# Face Recognition Using Convolutional Neural Network

This portfolio is about building an CNN model for face recognition using Keras.

##I. Import Libiaries 
You can run this notebook on databricks, after create libraries: *keras*, *opencv-python*, *tensorflow*.
Or, you can run this notebook locally. Anaconda is a good choice.

In [4]:
import os
import sys
import numpy as np
import cv2
import random
import numpy as np
import keras
from sklearn.cross_validation import train_test_split
from keras.preprocessing.image import ImageDataGenerator
from keras.models import Sequential
from keras.layers import Dense, Dropout, Activation, Flatten
from keras.layers import Conv2D, MaxPooling2D
from keras.optimizers import SGD
from keras.utils import np_utils
from keras.models import load_model
from keras import optimizers
from keras import backend as K
import h5py 
from keras.models import model_from_json 
import matplotlib.pyplot as plt
import pandas as pd

##II. Image Processing
The input shape of a CNN has rule, so before build our model, we need to process image dataset. We want to read graphs one by one, normalization, and add different labels to each of them according to the person shows on it, like ‘0’ for Bill and ‘1’ for Tom. 

We use OpenCV, which has an image processing module that includes linear and non-linear image filtering, geometrical image transformations (resize, affine and perspective warping, generic table-based remapping), color space conversion, histograms, and so on. to adjust our images.

When we read an image, suppose we have x pixel wide and y height image. OpenCV can read an image file and coverts it to a list (width × height × 3, 3 means three channels of colors as red, green, blue). To normalize the input data shape of our neural network model, for one images, we compare the width and height, and add borders to the shorter sides. At last, we resized the picture to 32 × 32 pixels format.

In [7]:
IMAGE_SIZE = 64

def resize_image(image, height_output = IMAGE_SIZE, width_output = IMAGE_SIZE):
     # initialize border's value. default value of four borders is 0
    top, bottom, left, right = (0, 0, 0, 0)
    
    #get image's size
    width, height, _ = image.shape
    
    #find the longer side of the image
    longer_side = max(width, height)    
    
    #calculate how many we should add to the shorter side
    if width < longer_side:
        dh = longer_side - width
        top = dh // 2
        bottom = dh - top
    elif height < longer_side:
        dw = longer_side - height
        left = dw // 2
        right = dw - left
    else:
        pass 
    
    #RGB
    BLACK = [0, 0, 0]

    # add border to make two sides the same. "cv2.BORDER_CONSTANT " is the color of border, configured by "value"
    constant = cv2.copyMakeBorder(image, top , bottom, left, right, cv2.BORDER_CONSTANT, value = BLACK)
    
    return cv2.resize(constant, (height_output, width_output))

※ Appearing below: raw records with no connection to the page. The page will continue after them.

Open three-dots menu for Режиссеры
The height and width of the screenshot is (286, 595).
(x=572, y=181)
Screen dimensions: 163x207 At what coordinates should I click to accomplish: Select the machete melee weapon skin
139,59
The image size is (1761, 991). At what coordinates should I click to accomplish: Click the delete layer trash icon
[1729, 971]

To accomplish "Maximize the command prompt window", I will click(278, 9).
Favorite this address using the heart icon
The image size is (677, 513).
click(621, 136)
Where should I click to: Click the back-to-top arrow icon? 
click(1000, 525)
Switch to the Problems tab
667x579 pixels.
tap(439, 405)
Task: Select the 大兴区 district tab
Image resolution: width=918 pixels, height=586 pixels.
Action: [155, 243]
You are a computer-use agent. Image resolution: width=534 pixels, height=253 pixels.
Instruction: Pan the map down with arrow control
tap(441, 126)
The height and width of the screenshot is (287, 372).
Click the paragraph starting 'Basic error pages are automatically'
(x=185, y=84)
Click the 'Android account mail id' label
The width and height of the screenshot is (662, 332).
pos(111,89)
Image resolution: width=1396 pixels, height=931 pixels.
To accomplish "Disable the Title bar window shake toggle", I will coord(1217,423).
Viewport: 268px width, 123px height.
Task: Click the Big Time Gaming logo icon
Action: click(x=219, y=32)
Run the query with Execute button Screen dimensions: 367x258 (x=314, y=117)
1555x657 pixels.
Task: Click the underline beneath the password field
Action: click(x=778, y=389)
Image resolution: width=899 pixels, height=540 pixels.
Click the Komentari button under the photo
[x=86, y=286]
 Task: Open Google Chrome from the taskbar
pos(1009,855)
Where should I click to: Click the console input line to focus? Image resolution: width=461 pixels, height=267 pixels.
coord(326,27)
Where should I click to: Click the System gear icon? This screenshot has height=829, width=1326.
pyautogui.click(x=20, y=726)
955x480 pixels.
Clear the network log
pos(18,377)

How to read hundreds of images with labels into our project is the next problem. Now we have many graphs of two people, for example, Bill Gates and Tom Cruise, separated in two folders.  After doing this classification, we can get a list of images and a list of related labels.

In [9]:
#read data into ram
images = []
labels = []
def read_path(path_url):    
    for dir_item in os.listdir(path_url):
        full_path = os.path.abspath(os.path.join(path_url, dir_item))
        
        if os.path.isdir(full_path):    #if it is a folder, continue. (here a recursion is used)
            read_path(full_path)
        else: 
            if dir_item.endswith('.jpg'):
                image = cv2.imread(full_path)                
                image = resize_image(image, IMAGE_SIZE, IMAGE_SIZE)
                images.append(image)                
                labels.append(path_url)                                
                    
    return images,labels
    
#main function, read data
def load_dataset(path_url):
    images,labels = read_path(path_url)
  
    #change images to 4-dimensions array
    images = np.array(images)
#     print(images.shape,"total ")
    
    labels = np.array([0 if label.endswith('johnny_depp') else 1 for label in labels])    
    return images, labels

We will do cross validation after training, so we split our dataset into three parts: Training, validation, and test sets. 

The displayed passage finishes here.